Assigned task -> Recast the records as a Markdown table with the columns "Row" and "Line," starting with the first line of the records and going on through the line that contains "legend-label: Control input". Leave out blank lines and pictures.

Task input ->
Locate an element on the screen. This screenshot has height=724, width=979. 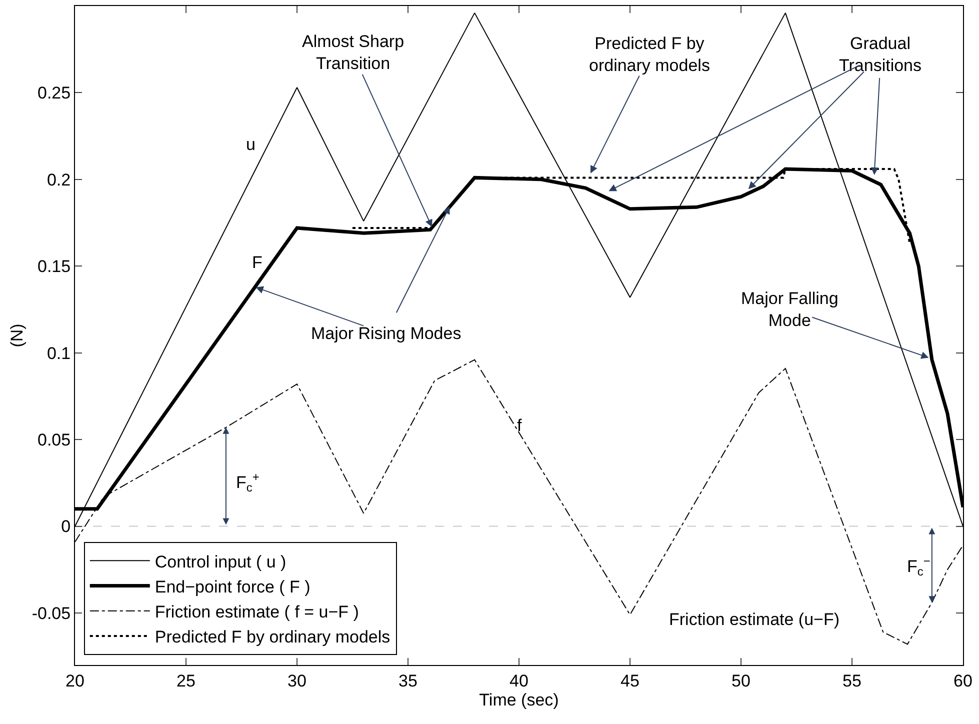
legend-label: Control input ( u ) is located at coordinates (220, 562).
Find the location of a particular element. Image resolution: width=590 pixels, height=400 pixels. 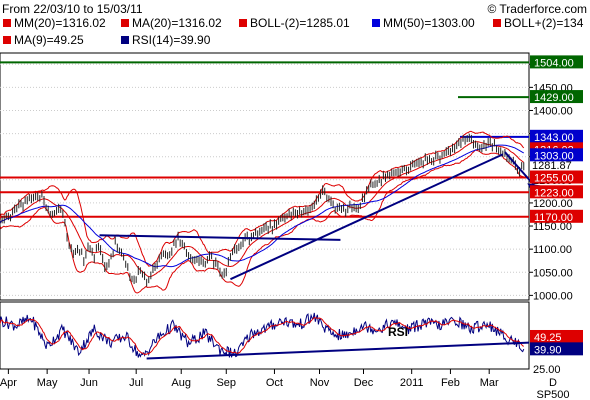

legend-label: BOLL+(2)=134 is located at coordinates (544, 23).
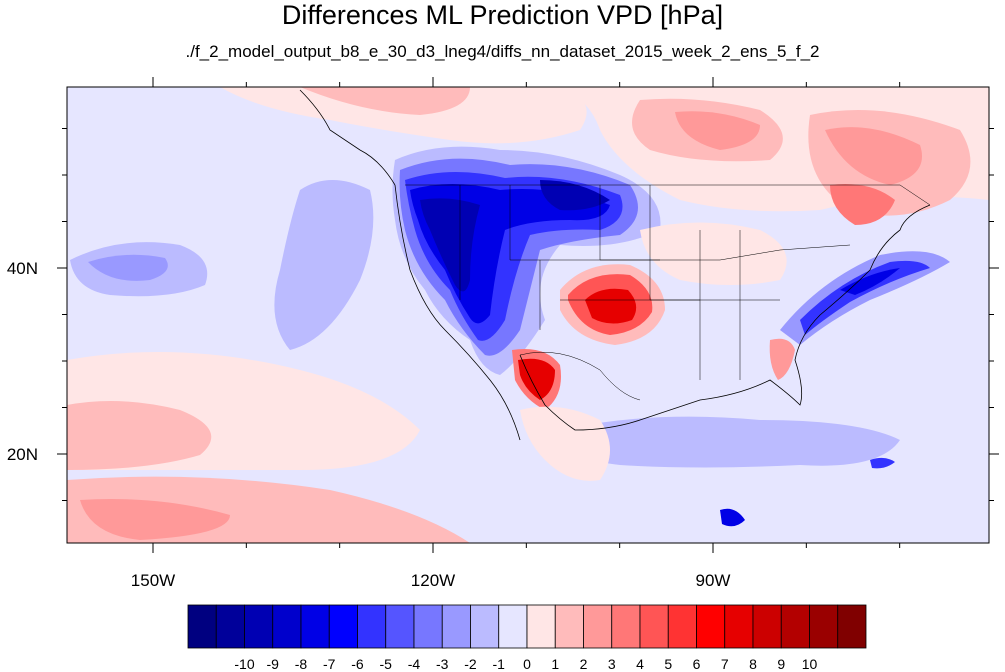  What do you see at coordinates (781, 664) in the screenshot?
I see `colorbar-label: 9` at bounding box center [781, 664].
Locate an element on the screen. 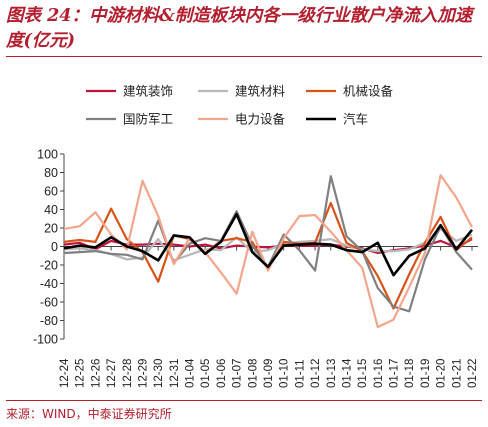 This screenshot has width=488, height=427. x-tick-label: 01-11 is located at coordinates (300, 374).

Answer to the exercise ->
| Row | Line |
|---|---|
| 1 | Locate an element on the screen. This screenshot has height=724, width=979.  |
| 2 | legend-label: Control input ( u ) is located at coordinates (220, 562). |